## Begin DATASET EXCERPTS

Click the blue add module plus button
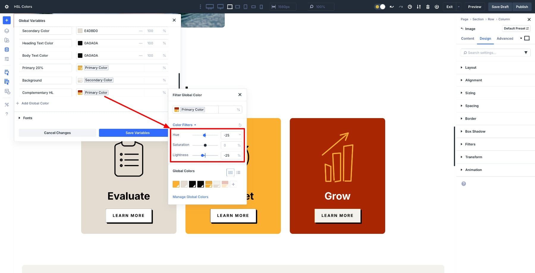The width and height of the screenshot is (535, 273). click(x=7, y=20)
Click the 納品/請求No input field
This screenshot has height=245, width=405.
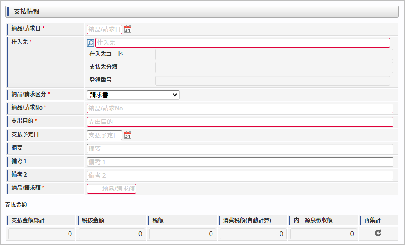(240, 108)
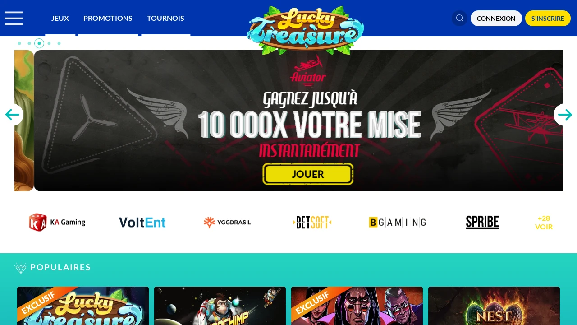Select the second carousel dot indicator

[x=29, y=43]
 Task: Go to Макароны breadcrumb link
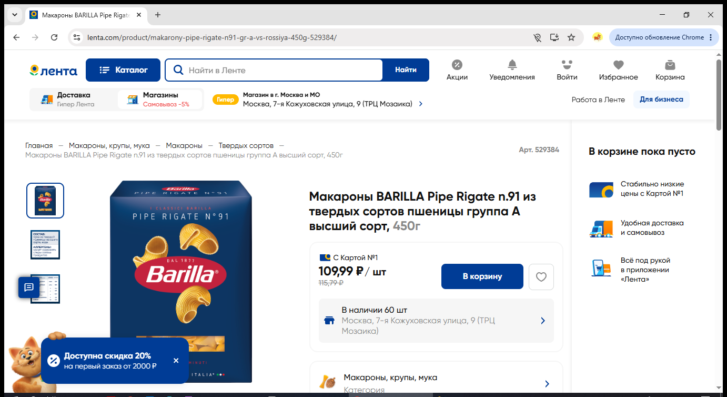(x=184, y=145)
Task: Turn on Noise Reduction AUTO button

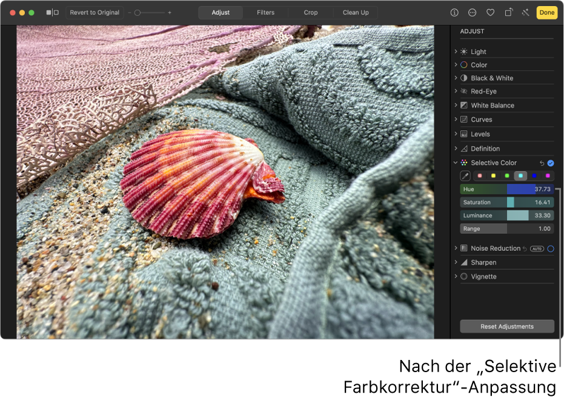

## End DATASET EXCERPTS

TASK BRIEF>
Retype every line of the records above word for word, leaving out the pictures.

RIGHT ANSWER>
Click the blue add module plus button
The width and height of the screenshot is (535, 273). click(x=7, y=20)
Click the 納品/請求No input field
This screenshot has height=245, width=405.
(240, 108)
Select the second carousel dot indicator

[x=29, y=43]
 Task: Go to Макароны breadcrumb link
(x=184, y=145)
Task: Turn on Noise Reduction AUTO button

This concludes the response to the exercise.